For the majority of my 20 years with diabetes, I basically kept silent about D. Even though I was pretty silent about my diabetes, I still dealt with a lot of issues over the years. I had an endocrinologist that would just yell at me every visit about my lack of testing, using bolus wizard, carb counting, etc. I had high blood sugars that made me tired. I had health complications that I think were a result of my higher blood sugars. My health complications in my 20’s included foot pain-plantar fasciitis, kidney infections, shoulder pain, etc. At the time, I didn’t realize that they were all from diabetes but as I’m learning more about diabetes from the online community, I’m beginning to think that a lot of my issues were diabetes related.

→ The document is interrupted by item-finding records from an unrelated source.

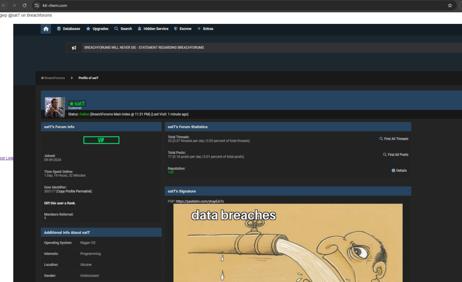This screenshot has height=282, width=462.
Task: Click the green VIP badge
Action: (x=101, y=140)
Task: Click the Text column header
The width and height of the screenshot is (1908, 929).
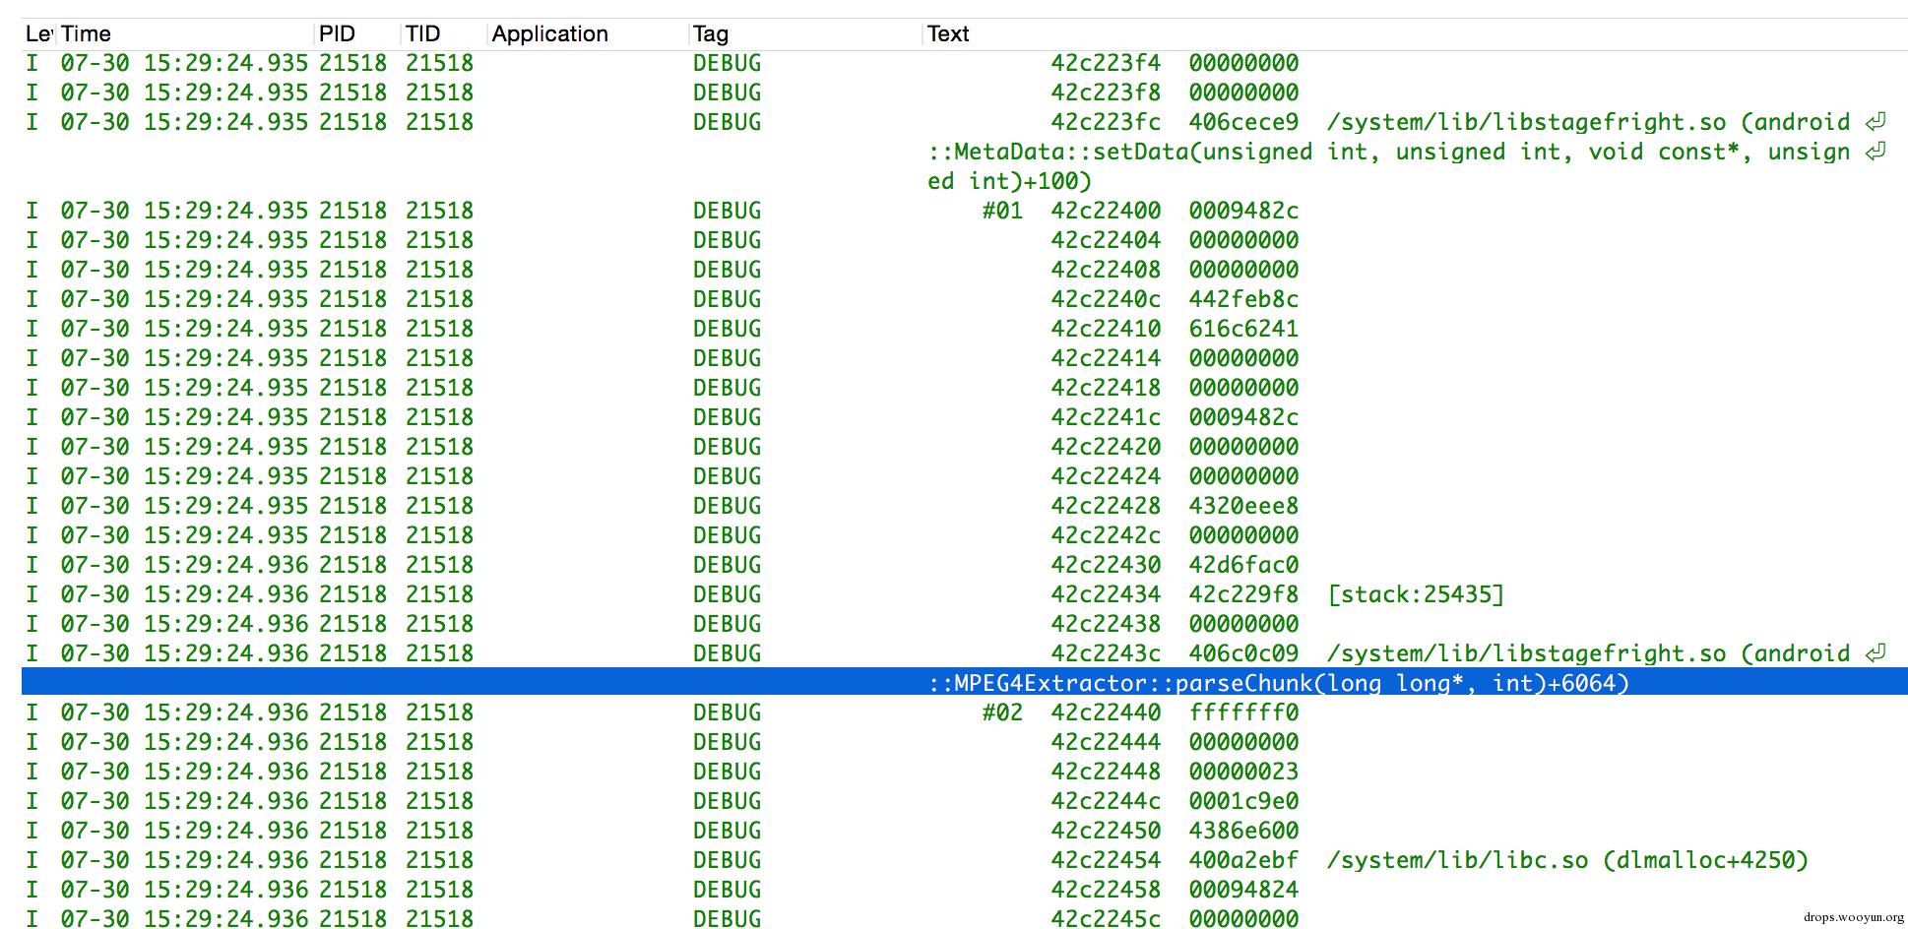Action: tap(947, 34)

I put up a wall of happiness to deal with my diabetes. I think if I wasn’t so positive I would quickly let the depression take a hold of my life. It’s a hard balance sometimes to stay positive when dealing with a relentless disease like diabetes. For the most part, diabetes is an invisible disease and most people don’t know what it’s like to have to deal with all the emotions that come with it (guilt over a high blood sugar or guilt of over-treating a low, having to think about every single carb that goes in your mouth, poking yourself with needles multiple times per day, etc).

I guess my main point or word of advice to others is that if someone seems really happy or bubbly, don’t necessarily think that their life is easy. Everyone is dealing with something and it’s all a matter of how they handle it. What is that proverb? Don’t judge a man until you’ve walked a mile in his shoes? Some people aren’t as open as others when it comes to their pain but I guarantee you everyone has something in their life that they wish was different, better, easier, etc.

I’ll continue on trying to be bubbly. I get so mad/pissed/frustrated at diabetes (especially recently with my CGM) but then I think that I have a great life. I have an amazing husband who supports me, an adorable dog that loves me unconditionally, great friends and family, a roof over my head, and a job with insurance to help handle the big diabetes related bills. You can call me Bubbles if you would like, but I’m going to try to keep being that way because I am not going to give into the negativity.  I’m going to control diabetes, not let diabetes control me.

2 thoughts on “Bubbles

  1. You mention troubles with CGM if I recall correctly, you were wearing it on upper buttocks. If you put weight on an Enlite, it will read LOW! Try your outer thigh instead. Sit on a chair during insertion. Works well for me!